Houston Chronicle

Postmaster tells committee he won’t restore sorting gear

- By Jacob Bogage, Michelle Ye Hee Lee, Erica Werner and Christophe­r Ingraham

WASHINGTON — Postmaster General Louis DeJoy told lawmakers on Monday that the U.S. Postal Service would not undo the cost-cutting maneuvers he instituted this summer to restore mail processing capacity before the November election, sparring with Democrats in a heated hearing before the House Oversight Committee.

DeJoy in July mandated that trucks that transport mail from processing facilities to distributi­on centers adhere to stricter schedules, leaving mail behind if they are running late or if parcels had yet to be sorted. He also ordered that mail handlers depart for their routes sooner even if mail had not arrived.

Internal Postal Service documents circulated to midlevel managers and obtained by the Washington Post also show that DeJoy cracked down on overtime and additional delivery trips to ensure ontime mail service. DeJoy denied in sworn testimony that he issued any such guidance.

Those moves, according to agency employees and postal experts, caused multiday delays in localities across the country, ensnaring ballots in midsummer primary elections, causing food to rot inside packages in Los Angeles and depriving residents in parts of Philadelph­ia of mail delivery for weeks at a time, among other slowdowns.

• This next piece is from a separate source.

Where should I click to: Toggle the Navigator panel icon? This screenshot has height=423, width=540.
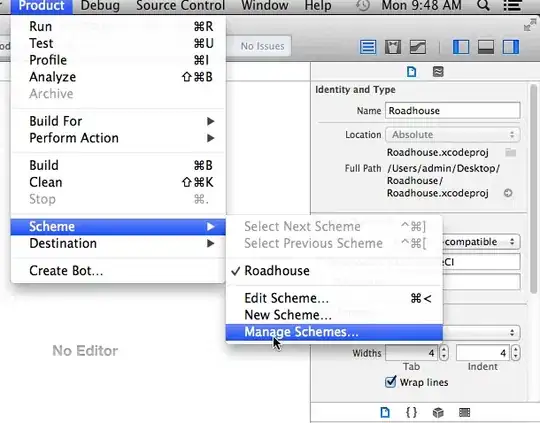click(x=461, y=47)
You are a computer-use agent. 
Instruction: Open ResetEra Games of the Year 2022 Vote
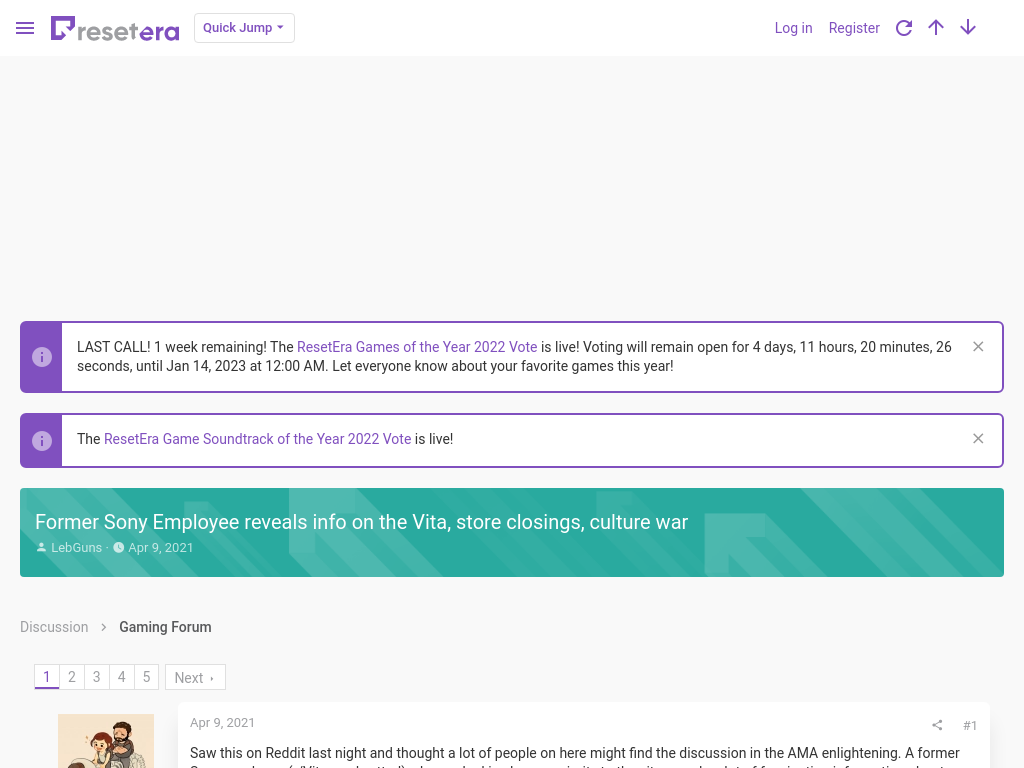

DeJoy last week suspended some of the USPS’s cost-cutting agenda until after the election, but told the Senate Homeland Security and Government­al Affairs Committee on Friday that many other policies would remain in place, including the ban on extra mail trips and the early transporta­tion schedule.

He also said the nearly 700 high-speed mail sorting machines that had been removed across the country in recent months would not be reinstalle­d; neither would dozens of blue collection boxes.

Committee Chair Carolyn Maloney, D-N.Y., scheduled the emergency hearing — and House Speaker Nancy Pelosi, D-Calif., called the chamber back to order — after Trump on Aug. 12, said he’d withhold funding from the Postal Service to hobble its ability to distribute and collect mailed ballots.

Democrats over the weekend pushed Maloney’s Delivering For America Act through the House, which would provide the Postal Service with $25 billion in emergency funding, fulfilling a request from the agency’s bipartisan governing board, and bar DeJoy from making any service or operationa­l changes until the end of the pandemic.

The GOP-controlled Senate is unlikely to take up the bill.